あの三人は指導に回ることが多いから、射場で本気の射を見られることはあまりない。数人の部員が見守る中で、行射が始まる。

大前の瑞から、中の伊吹、落ちの紫暮。流れる様に美しいタイミングの三人立ちだ。それでもよくよく見れば三人が三人とも細部の動きには違いがあり、それぞれの色が出ている。

(須丸くんに、少しは追いつけてるのかなあ)

どの動作にも、郁はまだ何一つ追いつけていない気がする。でも、だからといって落ちこまなくてもいい。焦らなくていい。
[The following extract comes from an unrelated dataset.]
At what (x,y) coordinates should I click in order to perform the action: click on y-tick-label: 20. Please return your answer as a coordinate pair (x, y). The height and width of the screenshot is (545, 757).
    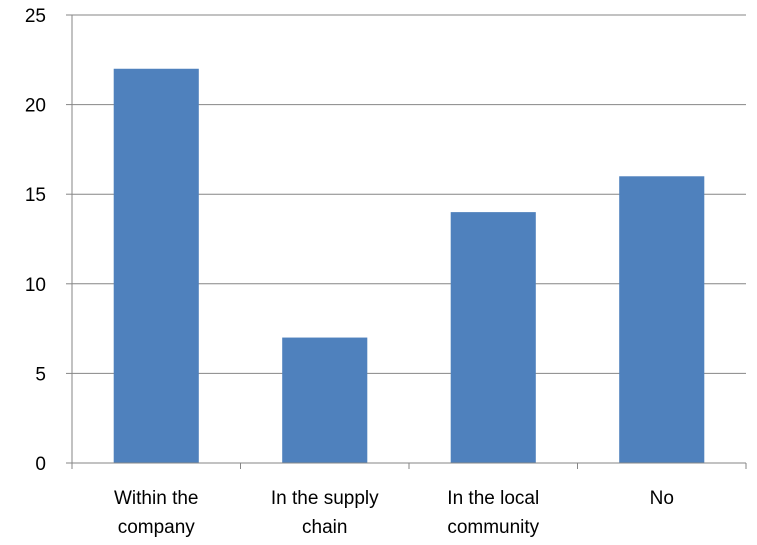
    Looking at the image, I should click on (36, 106).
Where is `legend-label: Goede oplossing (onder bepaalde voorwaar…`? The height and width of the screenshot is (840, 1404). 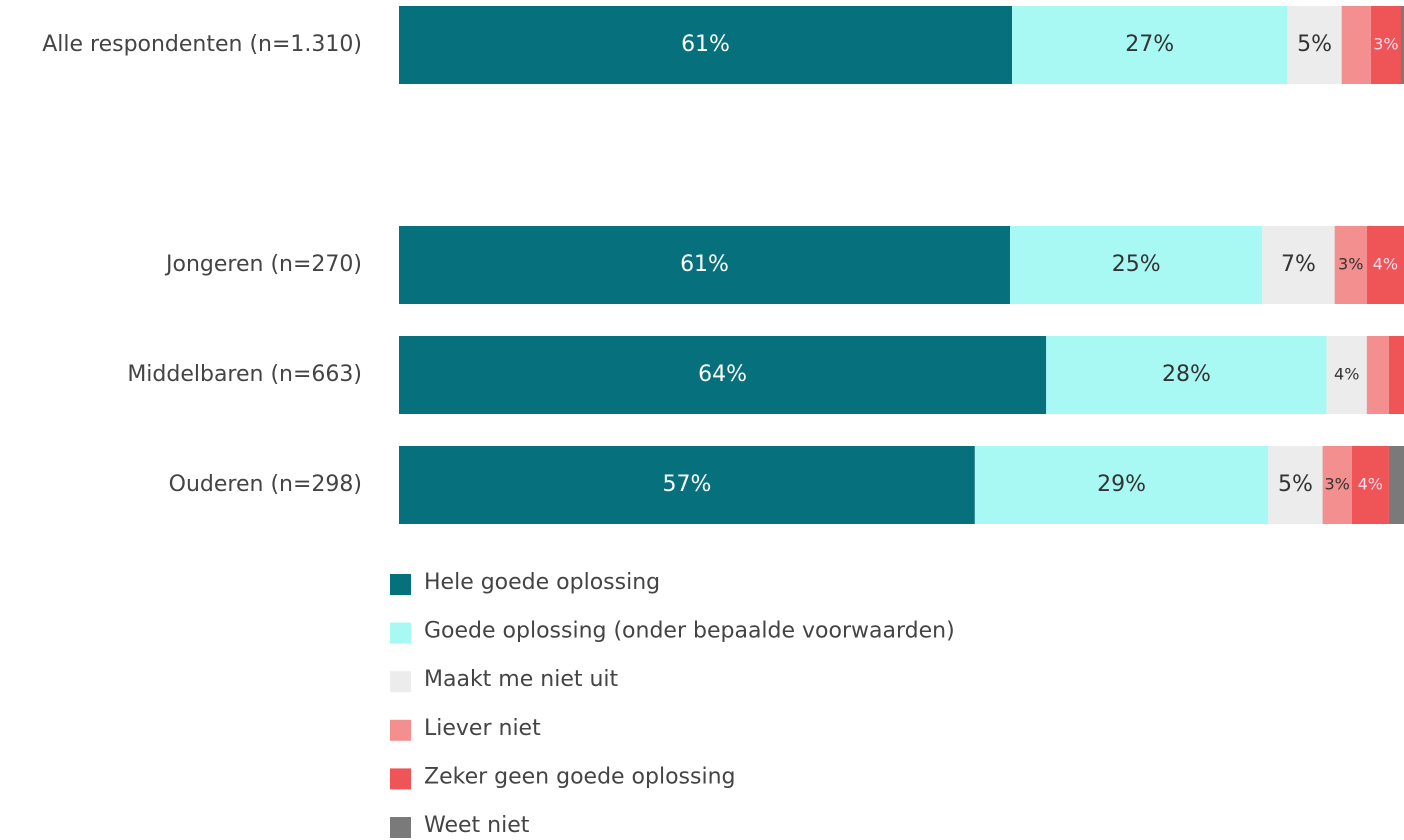
legend-label: Goede oplossing (onder bepaalde voorwaar… is located at coordinates (690, 632).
そう思えるのは、前にすすんでいる証拠なのだ。

「すごかった…」

三人が射場から出てきてしばらくしてから、ずっと黙っていた恵麻が口を開いた。

「なんか息、できなかった…」
「ね。すごいよね!」

コクコクと頷く恵麻。同じ感覚を共有出来たのだと思うと嬉しかった。
矢をとって戻って来た伊吹に、恵麻が遠慮がちに声をかけた。

「あの、今日はありがとうございました」
「うん。お疲れ様でした」
「あたし、行儀よく正座するのもキツイくらいで、ほんと初心者ですけど…頑張ったら、郁ちゃんみたいに弓を引けるようになりますか…?」

その言葉に郁は驚く。恵麻の横顔を見ると、彼女は真剣そのものだった。
なれるよ、と伊吹が笑った。

「みんな初めは初心者だから。真摯に自分に向き合えば、きっと自分の射が出来るようになる」
「こんなあたしにも…?」

声が少し震えている。伊吹は優しい瞳で肯定する。

「どんな人でも」

主将の言葉は、どうしてこんなに響くんだろう。郁もこのひとに、何度も励まされて、前を向かせてもらってきた。それは、郁らと同じように悩んで、もがいてきたからなのだ。決して天才ではない。努力の人だから。